WORK TASK:
Copy verbatim the block of lines in the entries below whose first line contains "You are a GUI" and whose last line contains "Screen dimensions: 1024x366". Leave out all other lines.

═══ SUPPLIED MATERIAL ═══

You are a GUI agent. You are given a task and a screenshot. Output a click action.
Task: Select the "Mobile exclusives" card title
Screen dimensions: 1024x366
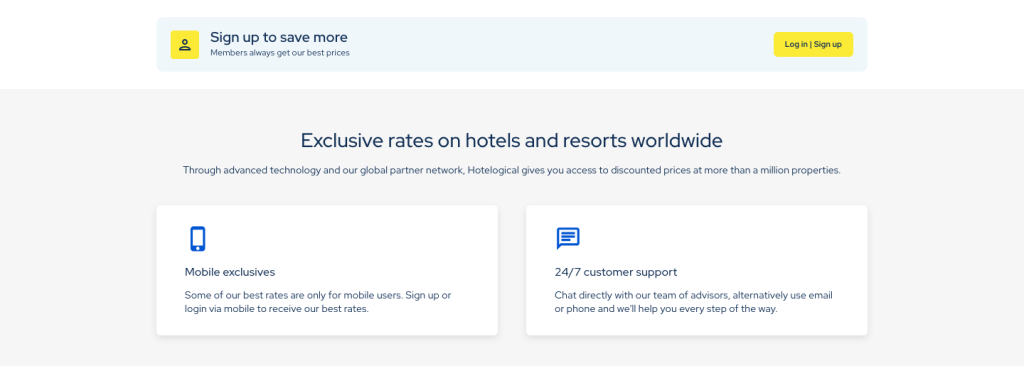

═══
═══ SUPPLIED MATERIAL ═══

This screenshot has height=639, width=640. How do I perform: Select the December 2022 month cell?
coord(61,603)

═══

OUTPUT FOR THIS EXERCISE:
You are a GUI agent. You are given a task and a screenshot. Output a click action.
Task: Select the "Mobile exclusives" card title
Screen dimensions: 1024x366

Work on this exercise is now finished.